**WHAT THE EXERCISE ASKS:**
Please turn the entries below into a numbered list, one item per line, dropping any blank lines and leaving out the pictures.

**RECORD EXTRACTS:**
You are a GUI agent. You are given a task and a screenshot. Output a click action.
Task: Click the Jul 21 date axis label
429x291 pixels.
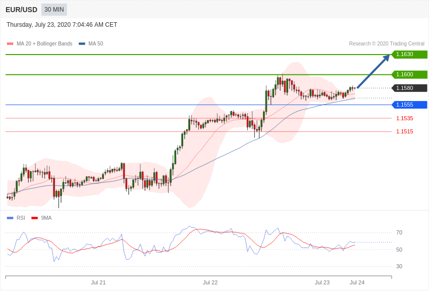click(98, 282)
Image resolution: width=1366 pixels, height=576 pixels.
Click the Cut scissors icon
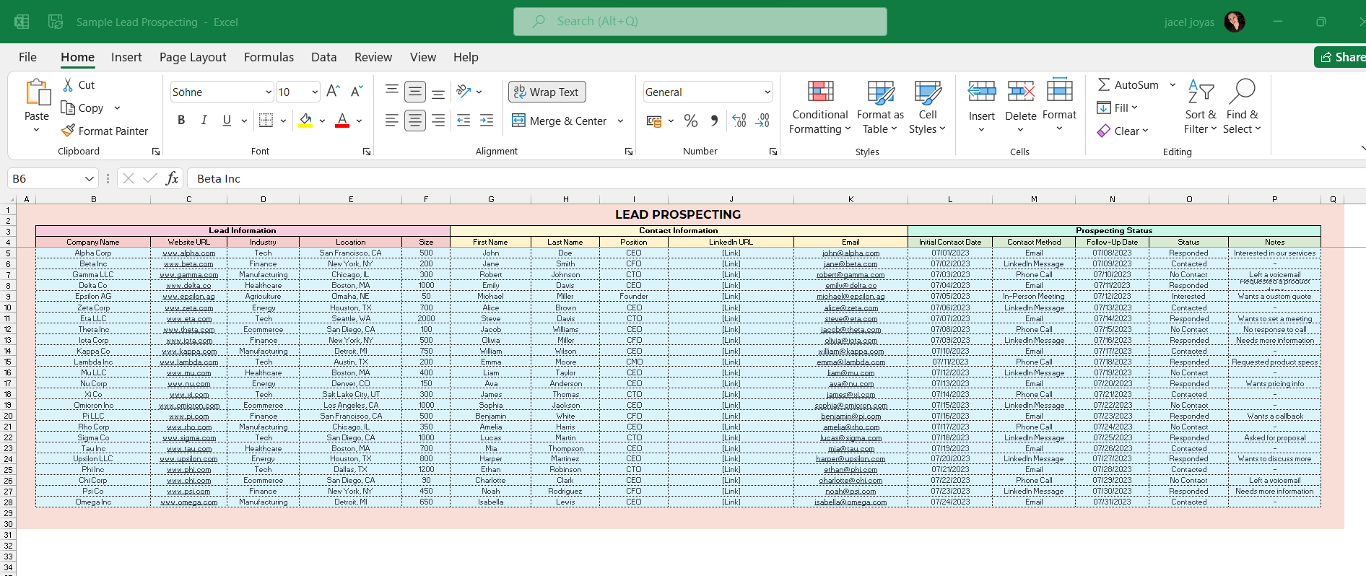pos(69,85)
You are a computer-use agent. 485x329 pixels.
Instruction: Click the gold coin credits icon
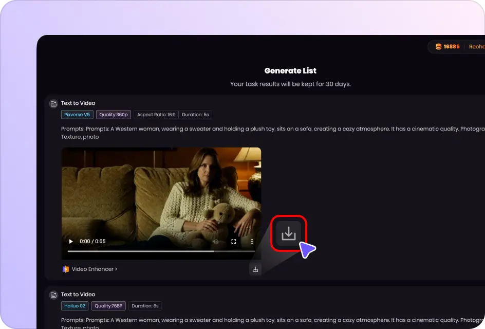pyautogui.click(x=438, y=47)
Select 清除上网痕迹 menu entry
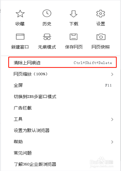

**ANSWER TO THIS PROBLEM:**
1. You are a GUI agent. You are given a task and a screenshot. Output a click action.
2. Task: Click the Jul 21 date axis label
3. 429x291 pixels.
4. click(98, 282)
5. Image resolution: width=1366 pixels, height=576 pixels.
6. Click the Cut scissors icon
7. pos(69,85)
8. You are a computer-use agent. 485x329 pixels.
9. Instruction: Click the gold coin credits icon
10. pyautogui.click(x=438, y=47)
11. Select 清除上网痕迹 menu entry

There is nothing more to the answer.